En el plano internacional, esa negativa constituye un tremendo lastre para la política exterior de España al limitar la autoridad de los Gobiernos conservadores para influir sobre aquellos regímenes autoritarios cuyas decisiones más pueden afectar a los intereses españoles. ¿Con qué autoridad, por ejemplo, pueden condenar las disparatadas arbitrariedades de la dictadura de Castro tras negarse a condenar las de la dictadura franquista? ¿Con qué autoridad enfrentarse a los excesos nacionalistas de Chávez o Morales sin repudiar los del franquismo? En el plano interno, las consecuencias son aún más graves. Si no se condena la sublevación militar de entonces, ¿sobre qué bases se defiende ahora el Estado de derecho? Si no se repudia la dictadura, ¿sobre qué bases se sostiene la legitimidad de la democracia?

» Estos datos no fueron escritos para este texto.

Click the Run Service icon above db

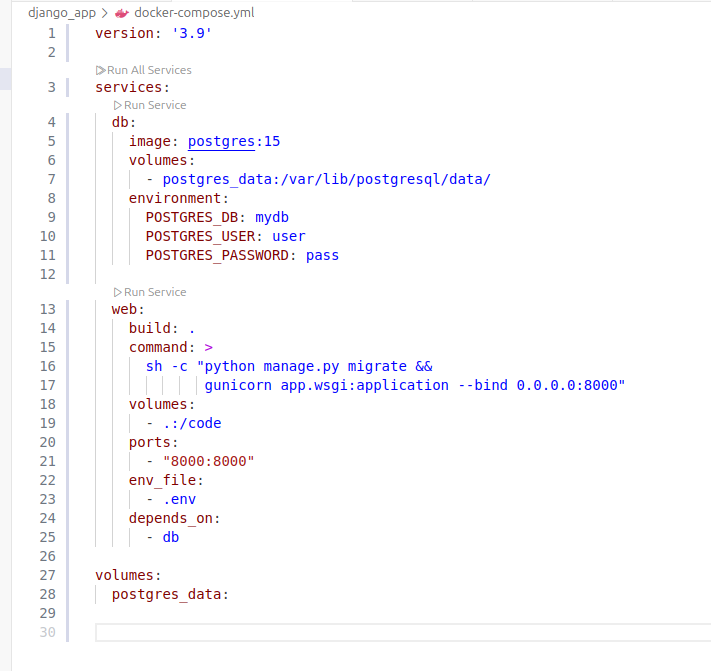(117, 105)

Los españoles deben entender que al rechazar un acuerdo de ese tipo se están socavando desde adentro las bases del consenso democrático y violentando lo que significó el espíritu de la transición. Porque es evidente que si bien las fuerzas de la oposición no exigieron en 1978 esa condena explícita fue porque la implantación de un sistema democrático, aceptada y protagonizada en parte por los reformistas del régimen, comportaba desde el mismo interior de éste un reconocimiento implícito de su ilegitimidad e inviabilidad, reconocimiento que, aunque implícito, era lógico considerar definitivo e irreversible. En aquel momento, en que la incipiente democracia se veía atenazada por la doble amenaza del terrorismo y el golpismo, era difícil, si no imposible, explicitar ese acuerdo tácito. ¿Lo es ahora?

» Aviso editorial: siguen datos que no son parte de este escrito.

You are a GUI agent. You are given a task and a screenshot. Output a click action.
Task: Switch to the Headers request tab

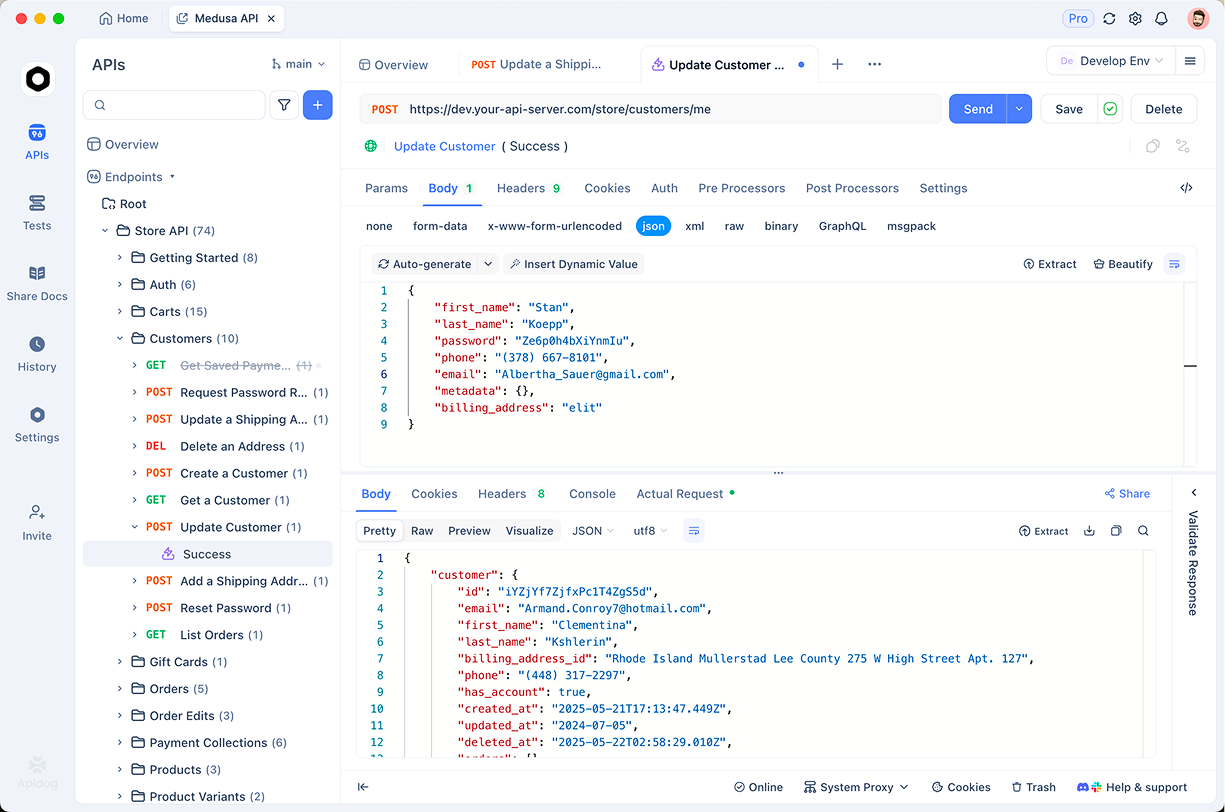click(520, 188)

En términos objetivos es difícil defender que lo sea. La historia española de estos últimos treinta años es la historia de un éxito sin precedentes. Según The Economist, quizá ninguna otra nación europea ha conseguido tanto, en tantos frentes, en tan poco tiempo. Han quedado fuera de lugar las disquisiciones metafísicas sobre el ser y la unidad de España, porque ya no se trata de explicar sus fracasos históricos, sino de asimilar un éxito que ha fascinado al mundo entero. El éxito de una democracia que ha posibilitado todo lo que paralizó la dictadura: modernización, tolerancia, respeto por el otro, capacidad de convivencia pacífica y presencia en el ámbito internacional. Es, por tanto, el momento de ampliar el consenso positivo a favor de la democracia con lo que es su complemento lógico, el rechazo de todos los autoritarismos, incluido el español, como base de un consenso negativo. Franceses e italianos "fabricaron" el mito de la resistencia para compartir ese tipo de consenso básico. Aquí no hace falta inventar nada. Sólo aceptar que la democracia y el Estado de derecho valen tanto para Cuba, Venezuela, Bolivia y Argentina como para España. En 2006 y en 1936, porque los valores están por encima de las fechas.
Julián Santamaría Ossorio es catedrático de Ciencia Política de la UCM.